ЗАДАНИЯ:
A – Перепишите без изменений фрагмент текста об Авроре Шернваль, который начинается со слов, содержащих «В 1919 году», и заканчивается словами «и был убит.».
B – Продолжите текст об Авроре Шернваль, начиная сразу после его последнего предложения.

ТЕКСТОВЫЙ ФРАГМЕНТ:
В 1919 году в обреченной Белой столице он воспевал знаменитую красавицу пушкинской поры Аврору Шернваль. Даму, которую Баратынский именовал «соименницей зари». И над которой явно тяготел в свое время злой рок. Первый ее жених умер до свадьбы. Затем Аврора вышла замуж за богача, мецената и чудака, графа Павла Демидова. И через четыре года осталась вдовой. Второй брак, с сыном известного писателя Андреем Карамзиным, принес Авроре долгожданное счастье, продолжавшееся почти 8 лет. Казалось, рок отступил, но началась Крымская война, и полковник Карамзин покинул любимую супругу. В мае 1854 года он, командуя кавалерийским отрядом, вступил в бой со значительно превосходящими силами турок и был убит.

СОХРАНЁННЫЕ ДАННЫЕ:
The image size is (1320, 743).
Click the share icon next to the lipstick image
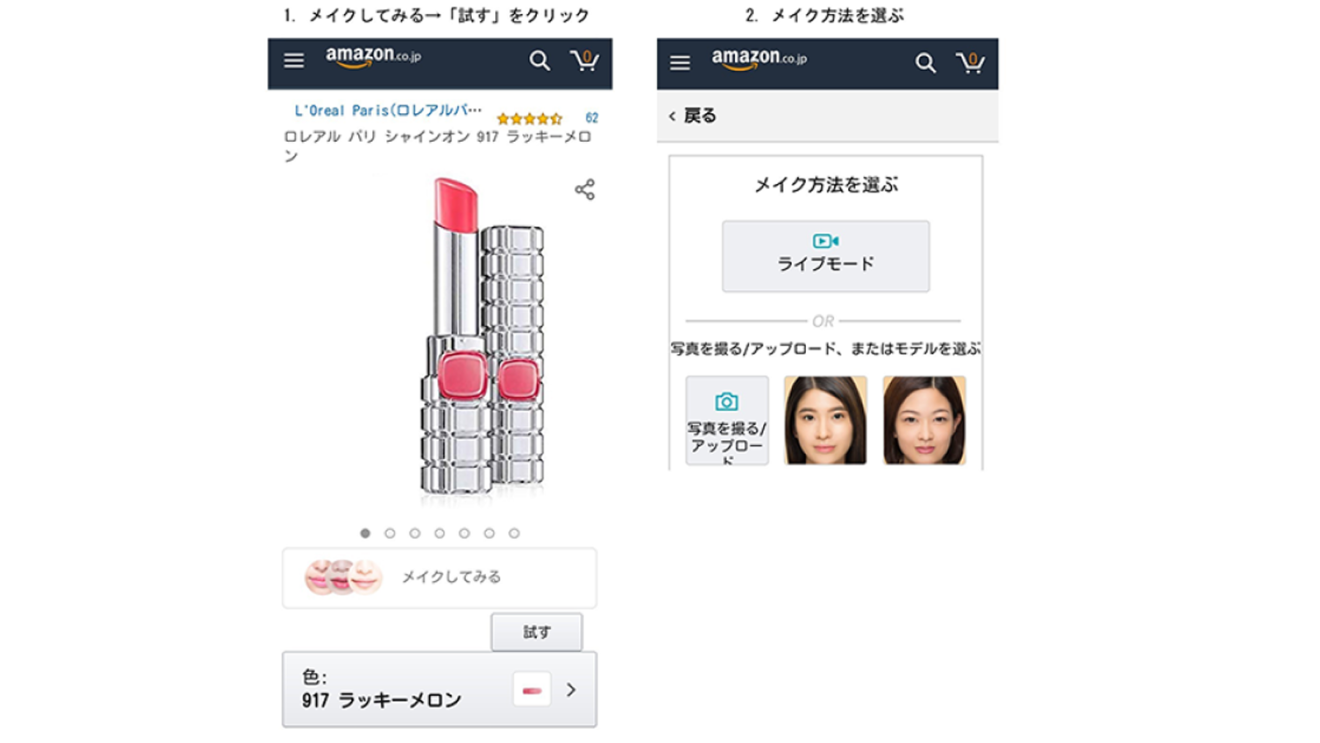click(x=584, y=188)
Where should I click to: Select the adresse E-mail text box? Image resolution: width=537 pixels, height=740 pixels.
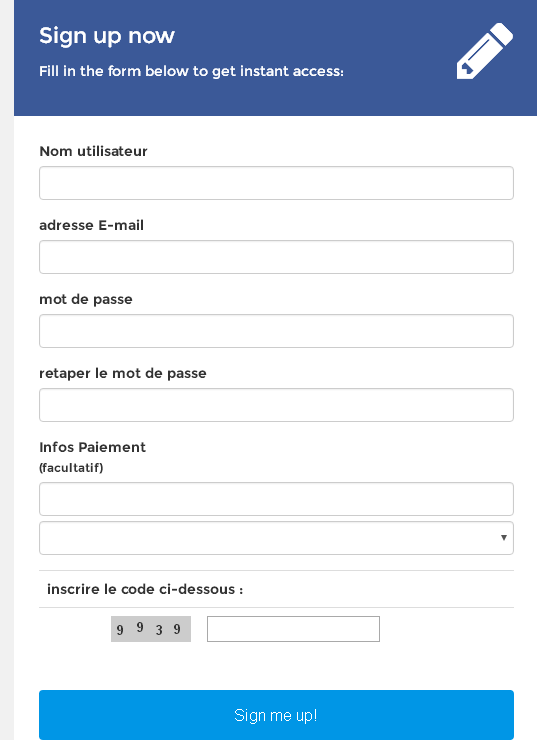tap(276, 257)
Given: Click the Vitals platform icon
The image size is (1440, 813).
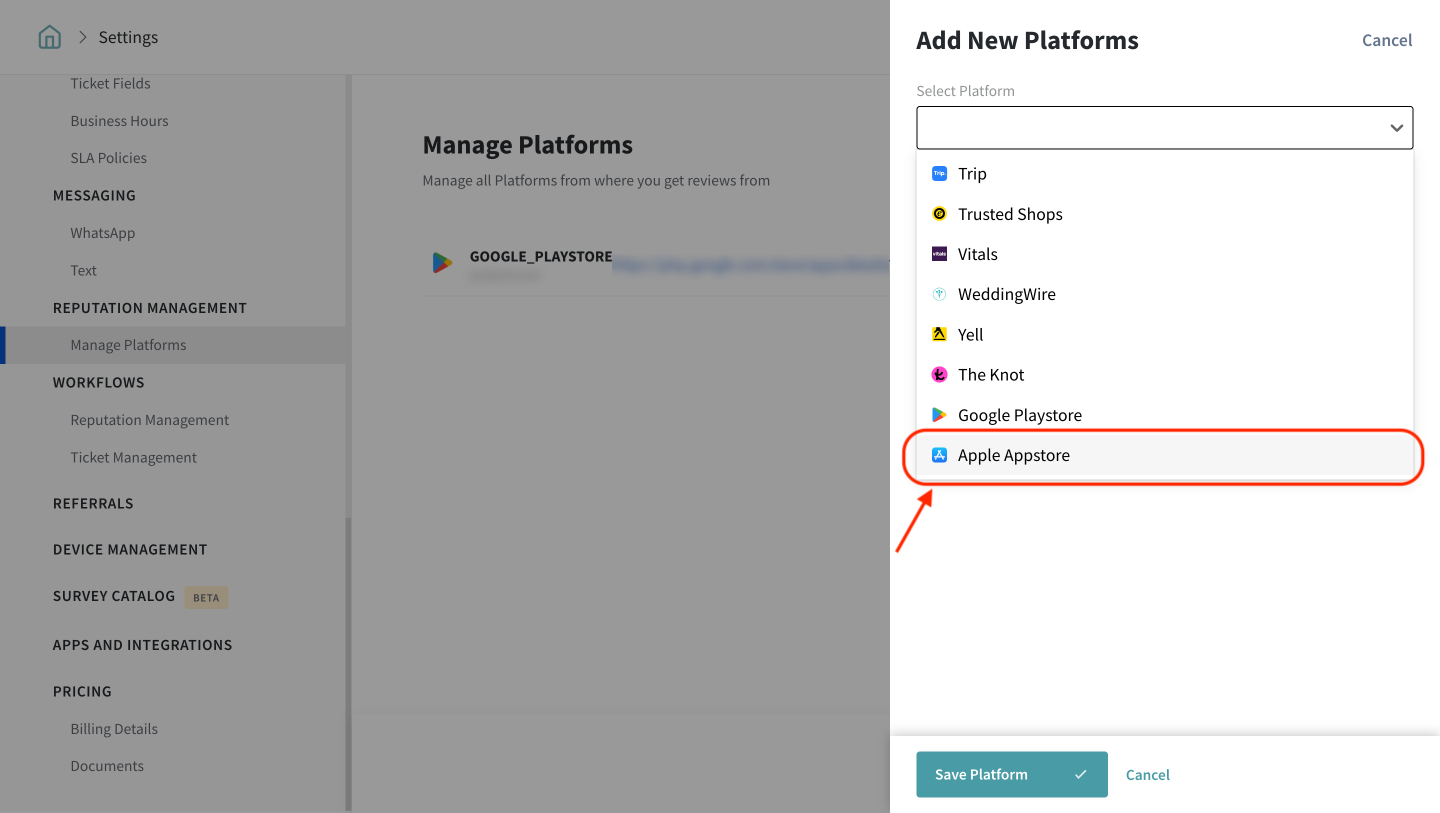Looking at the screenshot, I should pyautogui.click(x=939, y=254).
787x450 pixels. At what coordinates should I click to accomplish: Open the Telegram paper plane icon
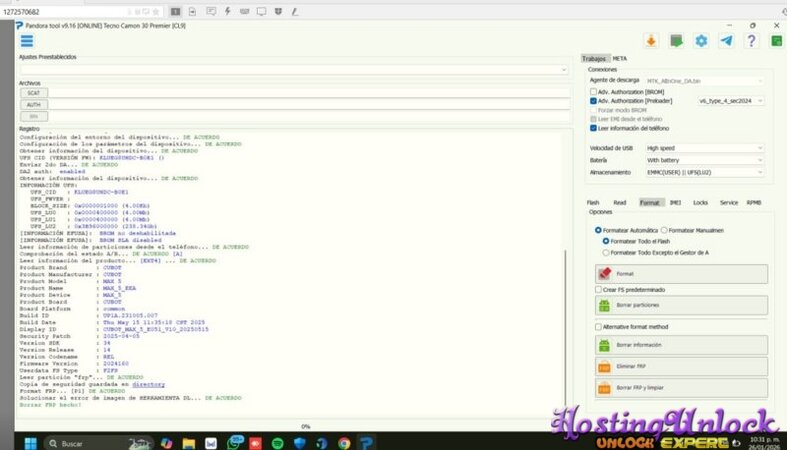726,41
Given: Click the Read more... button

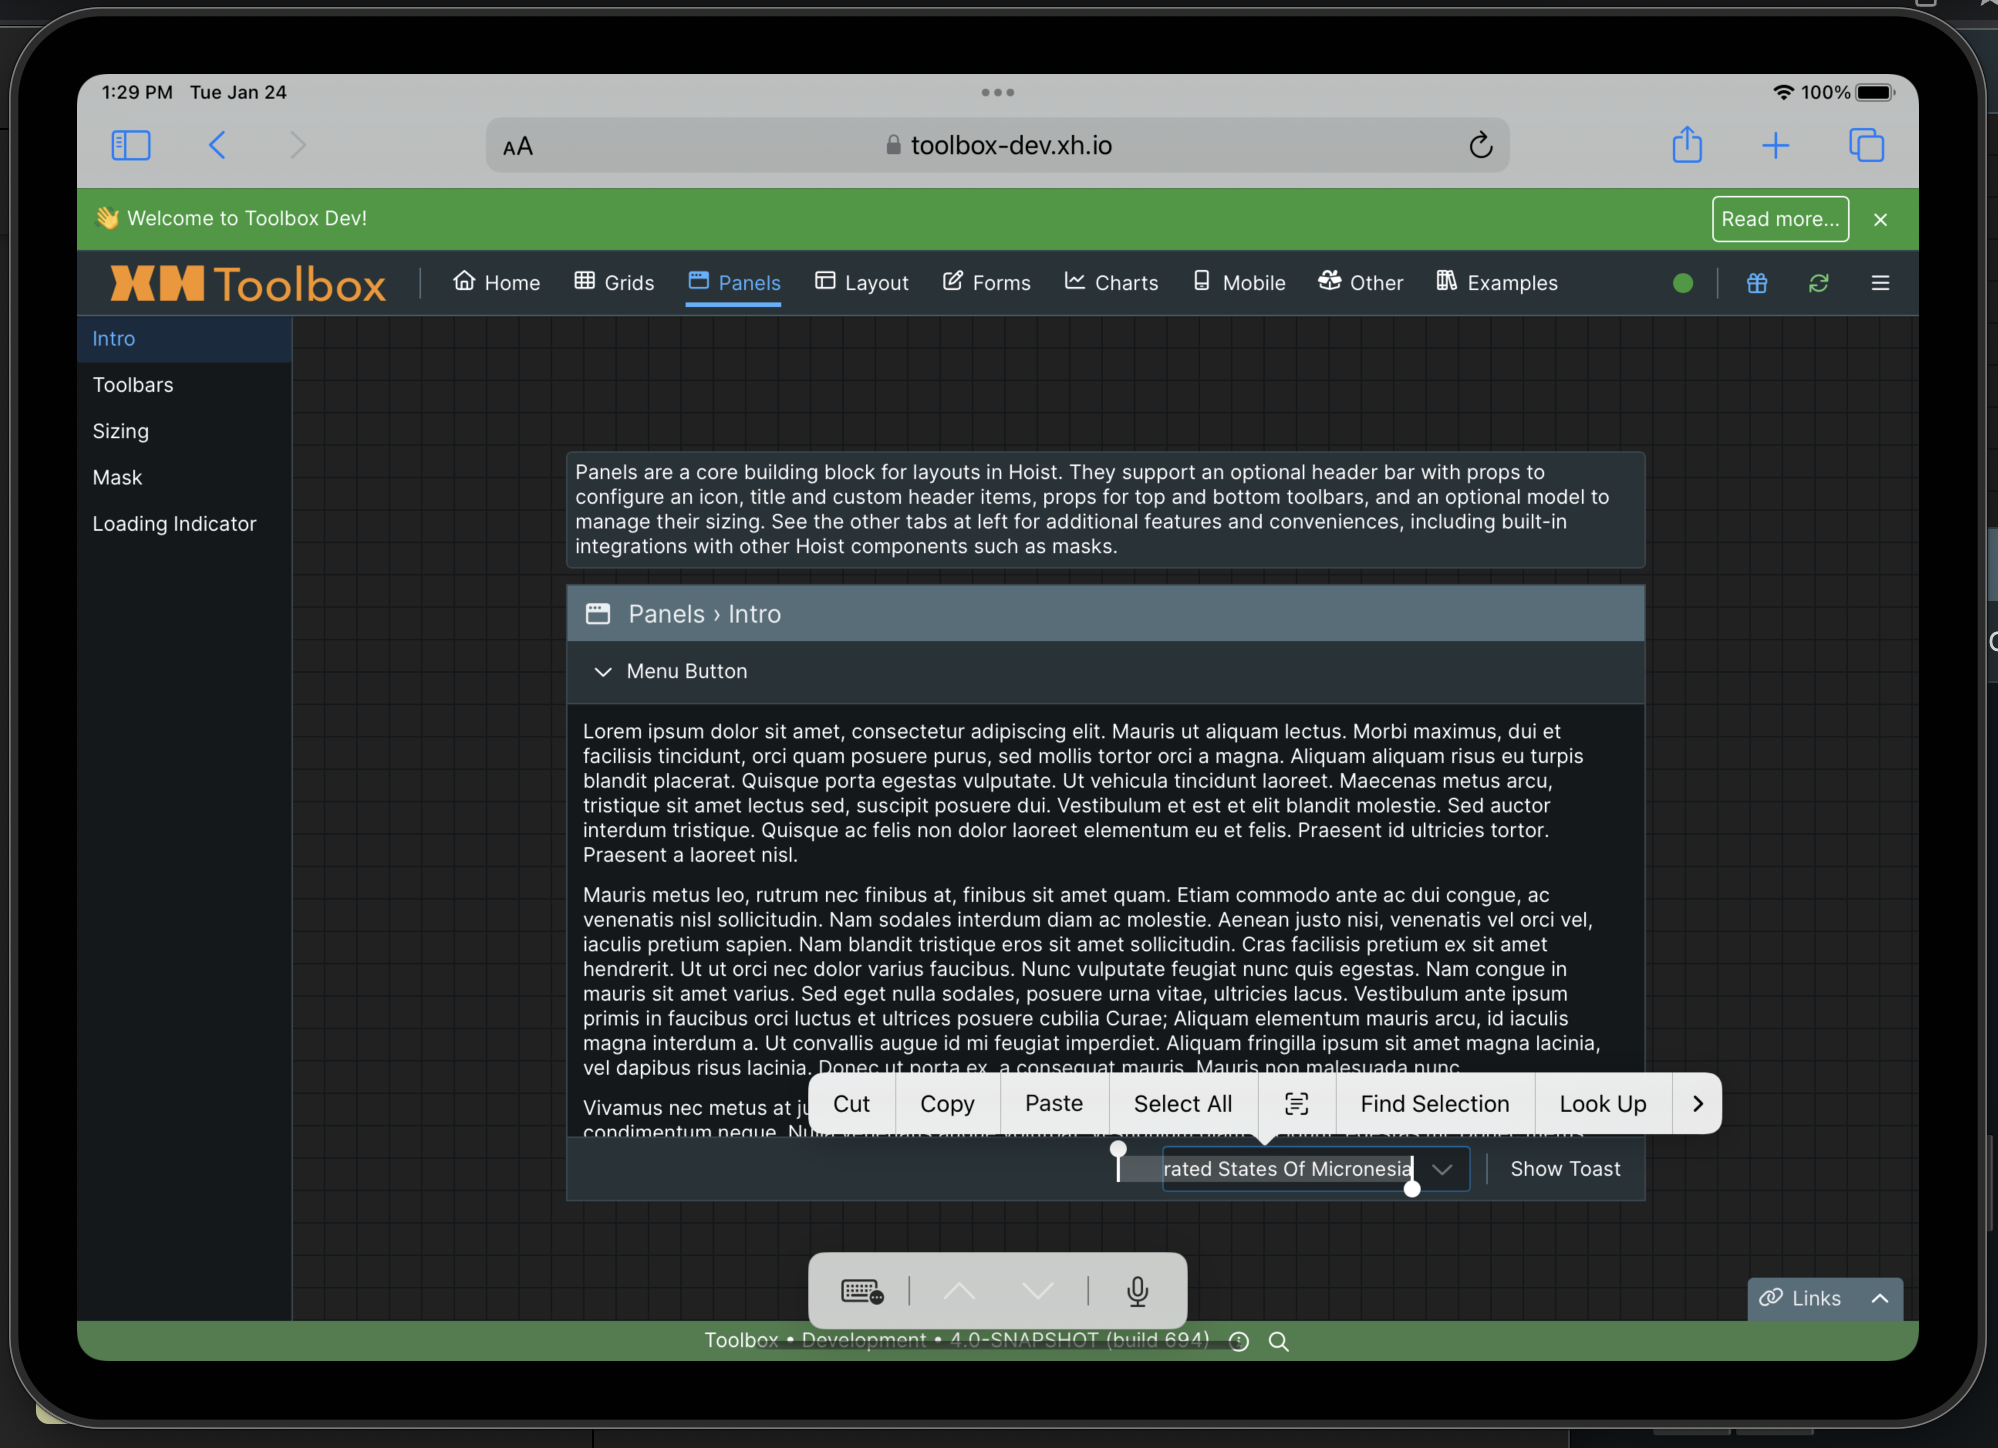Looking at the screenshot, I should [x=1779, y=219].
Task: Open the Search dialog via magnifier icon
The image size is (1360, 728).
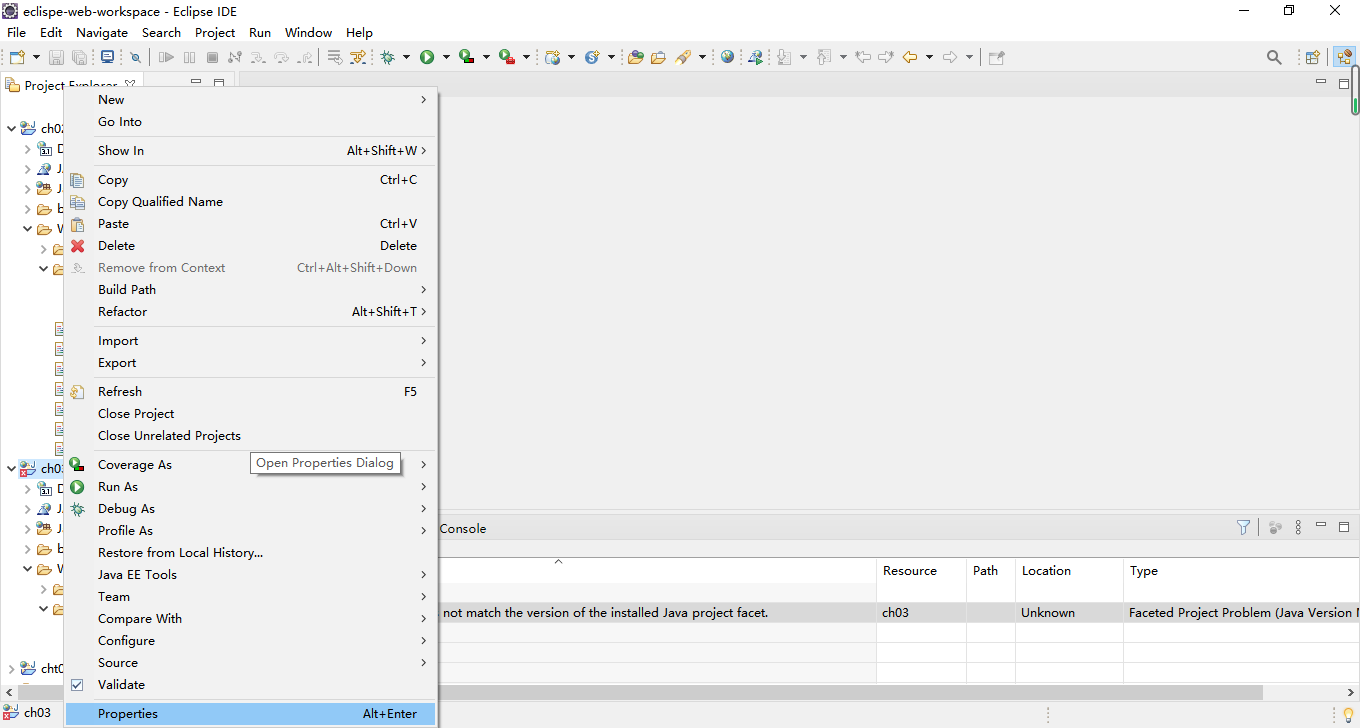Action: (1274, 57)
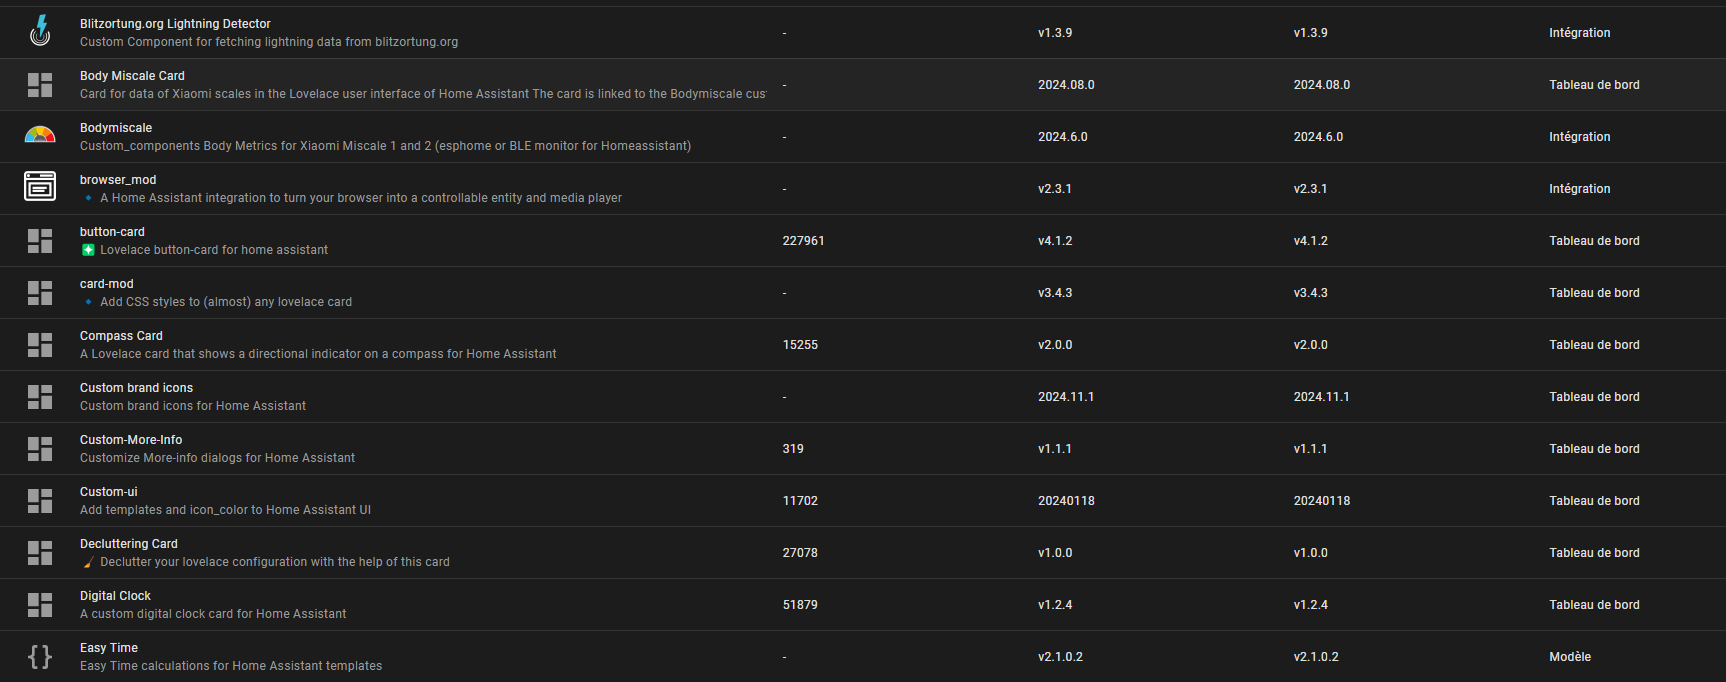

ОЖИДАЕМЫЕ ОТВЕТЫ:
A –
В 1919 году в обреченной Белой столице он воспевал знаменитую красавицу пушкинской поры Аврору Шернваль. Даму, которую Баратынский именовал «соименницей зари». И над которой явно тяготел в свое время злой рок. Первый ее жених умер до свадьбы. Затем Аврора вышла замуж за богача, мецената и чудака, графа Павла Демидова. И через четыре года осталась вдовой. Второй брак, с сыном известного писателя Андреем Карамзиным, принес Авроре долгожданное счастье, продолжавшееся почти 8 лет. Казалось, рок отступил, но началась Крымская война, и полковник Карамзин покинул любимую супругу. В мае 1854 года он, командуя кавалерийским отрядом, вступил в бой со значительно превосходящими силами турок и был убит.

B –
«Отчетливая (до линий историко-литературного реферата) композиция; традиционные, богатые архаическим весом эпитеты; сжатость поэтических формул и переходов; тонкая эротика, воскрешающая полухолодную эротику Баратынского, — черты эти довольно точно возобновляют красивую традицию», — рекомендовал Тынянов в предисловии к этой изысканно-утонченной поэме. Ее опубликовали уже после смерти Маслова — в Петрограде, в 1922 году.

В ноябре 1919-го войска Колчака оставили Омск. При отступлении, в вагоне поезда, Георгий Маслов продолжал творить. Так появился еще один трагический, документальный цикл «Путь во мраке».

Мы приехали после взрыва.
Опоздали лишь на день,
А то погибнуть могли бы.
Смерть усмехалась криво
Из безглазых оконных впадин.
И трупов замерзших глыбы
Проносили неторопливо...
Но мы равнодушны к смерти,
Ежечасно ее встречая,
И я, проходя, — поверьте —
Думал только о чае.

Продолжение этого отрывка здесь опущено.